Traduction de l’allemand par Rose Labourie, éditions Actes Sud

Il y a fort longtemps, j’ai commencé La fille sans qualités (Spieltrieb) de l’autrice allemande Juli Zeh, sans réussir à dépasser les trente premières pages. Ce n’était peut-être pas le bon moment (le thème est assez rude), ou m’attaquer à sa version originale était trop ambitieux à l’époque, je ne saurais plus dire. Toujours est-il que, pendant des années, je n’ai plus osé me tourner vers cette autrice entretemps devenue prolifique.

Et voilà qu’il y a quelques semaines, j’ai repéré dans la petite section germanophone de ma médiathèque Nouvel An (Neujahr), un autre roman de Juli Zeh, plus récent, plus court et surtout désigné comme « coup de cœur » par les bibliothécaires. Je crois n’avoir jamais été déçue par ce label et le moment semblait donc venu d’enfin tenter de dépasser mon premier échec avec cette écrivaine. Et j’ai bien fait !

Dès les premières lignes, j’ai été happée par ce roman haletant, digne d’un thriller et pourtant dénué de meurtre ou d’enquête. La tension sans relâche que tisse Juli Zeh est purement psychologique et diablement efficace ! Je me suis plusieurs fois surprise à être en apnée au cours de ma lecture !

**Données fournies**.
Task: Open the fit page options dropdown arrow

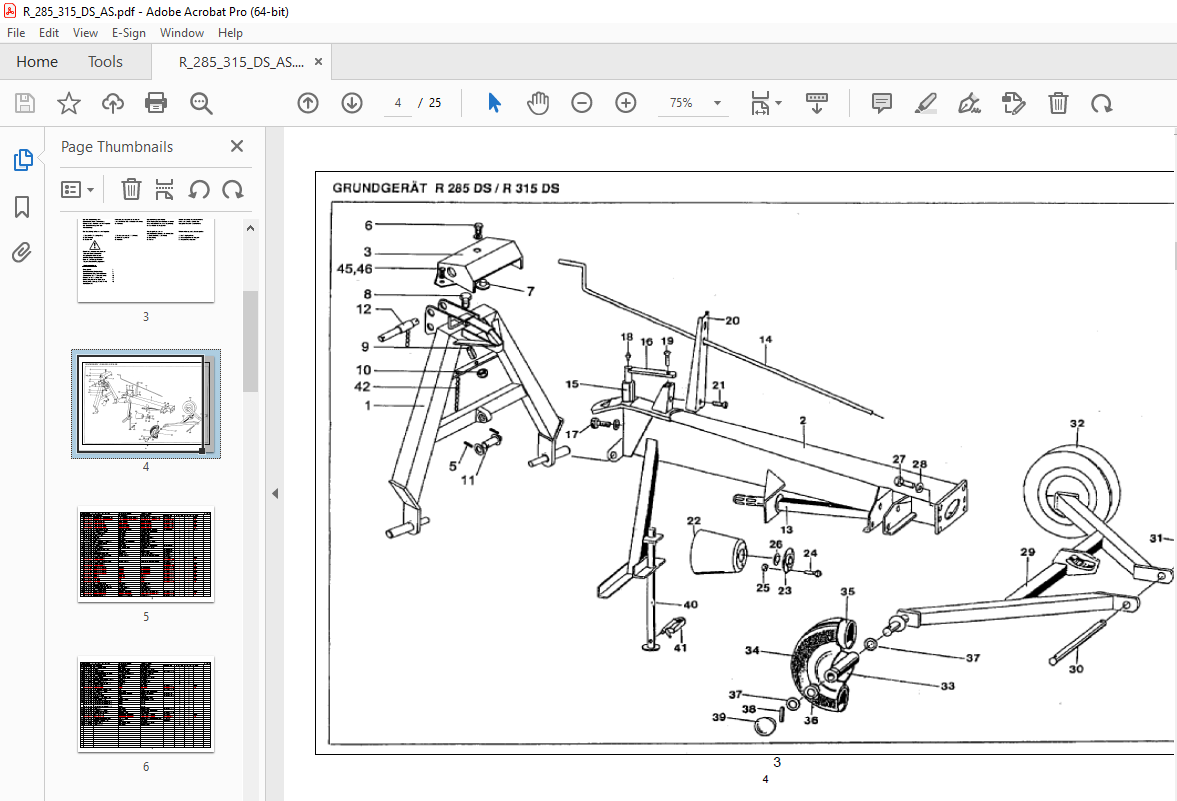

**Consignes**.
1. D'après le texte source, dans quelle section de la médiathèque le roman Nouvel An a-t-il été repéré ?
2. Recopiez le texte source depuis « Traduction de l’allemand » jusqu'à « entretemps devenue prolifique. » en y remplaçant « trente » par « quarante ».

**Corrigé des exercices**.
1. Dans la petite section germanophone de la médiathèque.

2.
Traduction de l’allemand par Rose Labourie, éditions Actes Sud

Il y a fort longtemps, j’ai commencé La fille sans qualités (Spieltrieb) de l’autrice allemande Juli Zeh, sans réussir à dépasser les quarante premières pages. Ce n’était peut-être pas le bon moment (le thème est assez rude), ou m’attaquer à sa version originale était trop ambitieux à l’époque, je ne saurais plus dire. Toujours est-il que, pendant des années, je n’ai plus osé me tourner vers cette autrice entretemps devenue prolifique.